At negociant Diva, for example, two-thirds of its €33 million in revenue last year came from Classified Growth, according to Michel.
For the last seven years, Liv-ex has shown nearly uninterrupted price increases in Bordeaux’s blue chip wines, with the only other significant drop occurring during the last six months of 2008.
When China entered the game three years ago, the market caught fire.
Demand exploded in particular for names such as Lafite, Latour, Mouton Rothschild, Margaux and Haut Brion, wines that were named as First Growths — the very top rank in the 1855 classification.
Chateaux and speculators, hoping to cash in on China’s thirst for luxury products in the form of these First Growths, pushed the prices “sky high”, says one wine merchant.
Many other Classified Growth wines have been riding on their coattails.
When the chateaux released their wine as a futures commodity last year, wine merchants took their allocations of wine for fear of losing their supply next year — but were unable to resell some of the wine.
This left the merchants in a “cash crisis with very high levels of stock”, according to Michel.
The futures campaign ended just as prices peaked on June 28th, 2011. And since then the bullish market has turned bearish, with prices visibly softening.
Some suggest the 2010 futures campaign left a bitter taste in the mouths of Chinese clients, many of whom were buying Bordeaux futures for the first time.
“We explained the risks, but their passion is wine. They wanted to be part of it. Now our mainland customers say they felt desperately cheated by the 2010 futures,” said Simon Staples, sales director of London wine merchant Berry Bros and Rudd, in a telephone call from Shanghai.
Other experts suggest a degree of investor fickleness is involved.
“Some of the Chinese super rich are getting tired of Lafite,” Georges Tong, vice president of his family’s toy company and prominent Hong Kong wine collector, told AFP.

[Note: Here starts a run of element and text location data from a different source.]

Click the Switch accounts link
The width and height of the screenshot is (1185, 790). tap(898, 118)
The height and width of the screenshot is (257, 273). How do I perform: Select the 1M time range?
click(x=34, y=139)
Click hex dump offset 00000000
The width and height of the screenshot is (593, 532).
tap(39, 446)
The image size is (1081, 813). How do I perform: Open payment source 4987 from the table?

“Presenting a bottle of Lafite as a gift is not as fashionable as before. Gift recipients are now demanding Domaine de la Romanée Conti,” referring to the Burgundy wine that can easily cost €12,000 a bottle.

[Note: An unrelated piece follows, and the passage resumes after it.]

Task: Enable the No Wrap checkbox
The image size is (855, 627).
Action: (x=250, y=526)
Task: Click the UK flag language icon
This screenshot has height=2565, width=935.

At the same time, fear of a deep eurozone recession and a real-estate bubble in China encouraged skittish investors to sell their most speculative wine investments.
“There’s fear of the property bubble that is making people anxious,” said Don St. Pierre, Jr., CEO of ASC Fine Wines, with 24 offices across China and one of the most powerful importer-distributors in the region.
“People who have been holding these speculative wines are selling, so that’s bringing down prices.”
New Chinese regulations, which restricted the amount banks can lend their customers, have also left cash-strapped investors reconsidering their Bordeaux investments, Tong said.
According to several sources, the credit squeeze coupled with doubtful returns, prompted some Chinese customers to commit the ultimate Bordeaux taboo, and cancel their 2010 futures orders.
“There has been a wave of cancelled orders after the last futures campaign,” confirmed Michel. “All of these elements combined can account for a steady drop in demand for First Growths.”